**GIVEN EXERCISE 1**:
From the question on copying a 6-byte array into a long long, return the passage starting with "A memcpy approach" and going on through "de-serialisation or de-marshalling.", with no changes.
**GIVEN EXERCISE 2**:
Answer the following from the question on copying a 6-byte array into a long long:
(a) What endianness does the array read from memory use?
(b) What value is listed for aFoo[5]?
(c) What two names does the solution give to the operation the asker wants to perform?

══ DOCUMENT TEXT ══

Copy 6 byte array to long long integer variable


I have read from memory a 6 byte unsigned char array. The endianess is Big Endian here. Now I want to assign the value that is stored in the array to an integer variable. I assume this has to be long long since it must contain up to 6 bytes.

At the moment I am assigning it this way:

unsigned char aFoo[6];
long long nBar;
// read values to aFoo[]...
// aFoo[0]: 0x00
// aFoo[1]: 0x00
// aFoo[2]: 0x00
// aFoo[3]: 0x00
// aFoo[4]: 0x26
// aFoo[5]: 0x8e
nBar = (aFoo[0] << 64) + (aFoo[1] << 32) +(aFoo[2] << 24) + (aFoo[3] << 16) + (aFoo[4] << 8) + (aFoo[5]);

A memcpy approach would be neat, but when I do this

memcpy(&nBar, &aFoo, 6);

the 6 bytes are being copied to the long long from the start and thus have padding zeros at the end. Is there a better way than my assignment with the shifting?


Solution

  • What you want to accomplish is called de-serialisation or de-marshalling.

    For values that wide, using a loop is a good idea, unless you really need the max. speed and your compiler does not vectorise loops:

    uint8_t array[6];
    ...

═══
══ SOURCE EXCERPT ══

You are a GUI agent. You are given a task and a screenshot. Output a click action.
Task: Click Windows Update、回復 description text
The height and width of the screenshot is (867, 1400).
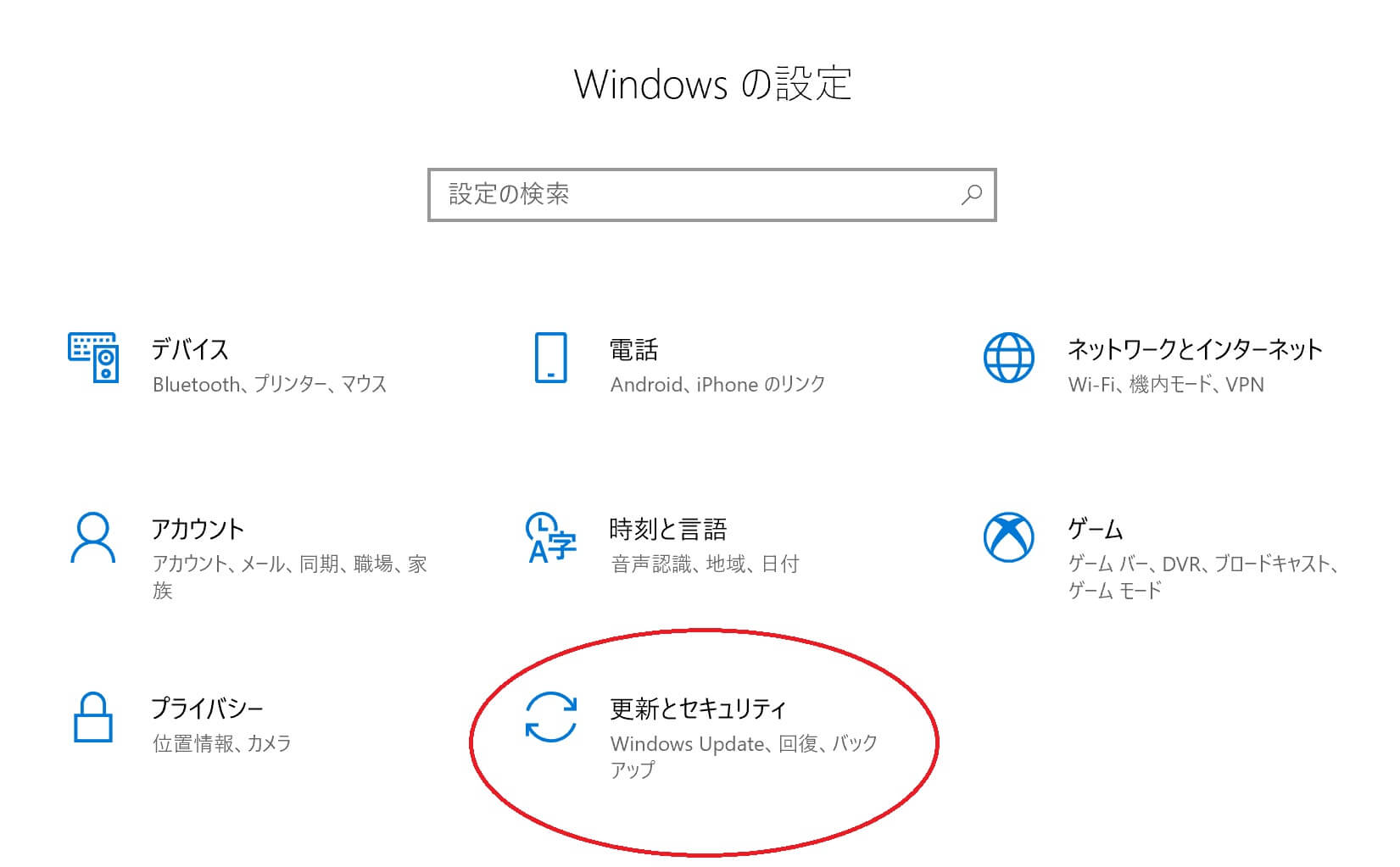tap(714, 744)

═══

**EXERCISE SOLUTION 1**:
A memcpy approach would be neat, but when I do this

memcpy(&nBar, &aFoo, 6);

the 6 bytes are being copied to the long long from the start and thus have padding zeros at the end. Is there a better way than my assignment with the shifting?


Solution

  • What you want to accomplish is called de-serialisation or de-marshalling.

**EXERCISE SOLUTION 2**:
(a) Big Endian
(b) 0x8e
(c) De-serialisation and de-marshalling